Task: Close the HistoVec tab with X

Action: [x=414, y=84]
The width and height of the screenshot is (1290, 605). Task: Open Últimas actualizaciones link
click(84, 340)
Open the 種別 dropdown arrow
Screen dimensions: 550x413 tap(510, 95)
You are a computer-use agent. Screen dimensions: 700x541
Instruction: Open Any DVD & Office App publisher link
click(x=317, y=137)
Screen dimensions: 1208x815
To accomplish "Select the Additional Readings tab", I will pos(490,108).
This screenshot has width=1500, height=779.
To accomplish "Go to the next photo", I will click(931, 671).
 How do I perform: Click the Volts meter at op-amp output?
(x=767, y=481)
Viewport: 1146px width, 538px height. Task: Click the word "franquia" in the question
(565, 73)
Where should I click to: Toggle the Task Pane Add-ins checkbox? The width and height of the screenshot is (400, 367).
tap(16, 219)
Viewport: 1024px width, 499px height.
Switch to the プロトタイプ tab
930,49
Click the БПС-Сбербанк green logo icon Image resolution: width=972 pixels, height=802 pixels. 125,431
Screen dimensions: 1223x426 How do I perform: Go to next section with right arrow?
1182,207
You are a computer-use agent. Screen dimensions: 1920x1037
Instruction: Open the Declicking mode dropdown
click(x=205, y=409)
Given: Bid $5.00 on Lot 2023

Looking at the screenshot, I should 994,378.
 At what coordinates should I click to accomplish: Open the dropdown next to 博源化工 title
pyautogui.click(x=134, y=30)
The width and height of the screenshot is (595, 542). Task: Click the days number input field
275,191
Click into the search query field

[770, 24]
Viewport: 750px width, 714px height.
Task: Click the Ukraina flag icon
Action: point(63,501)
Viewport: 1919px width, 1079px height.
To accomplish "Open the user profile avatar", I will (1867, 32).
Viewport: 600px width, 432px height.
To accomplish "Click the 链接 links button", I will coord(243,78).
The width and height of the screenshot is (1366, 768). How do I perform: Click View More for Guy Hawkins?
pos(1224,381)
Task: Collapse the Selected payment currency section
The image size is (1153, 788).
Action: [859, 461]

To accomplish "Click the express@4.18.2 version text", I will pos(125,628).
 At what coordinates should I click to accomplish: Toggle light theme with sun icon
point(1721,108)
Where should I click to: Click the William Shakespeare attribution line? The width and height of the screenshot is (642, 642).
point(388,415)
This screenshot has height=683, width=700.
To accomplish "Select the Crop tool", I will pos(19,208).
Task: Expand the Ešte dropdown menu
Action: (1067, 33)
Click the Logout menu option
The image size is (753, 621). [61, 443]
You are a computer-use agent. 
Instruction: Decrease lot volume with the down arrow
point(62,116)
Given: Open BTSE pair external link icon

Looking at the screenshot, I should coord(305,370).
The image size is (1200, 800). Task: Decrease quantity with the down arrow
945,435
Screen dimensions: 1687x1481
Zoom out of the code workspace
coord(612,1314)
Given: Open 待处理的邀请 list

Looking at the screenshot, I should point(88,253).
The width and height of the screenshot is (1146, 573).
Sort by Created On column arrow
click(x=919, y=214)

■ ■ ■ ■

● **REQUIREMENT**
Search the data for "This". Copy each line that has it.

● **WRITTEN RESPONSE**
This screenshot has width=1500, height=779.
This screenshot has height=683, width=700.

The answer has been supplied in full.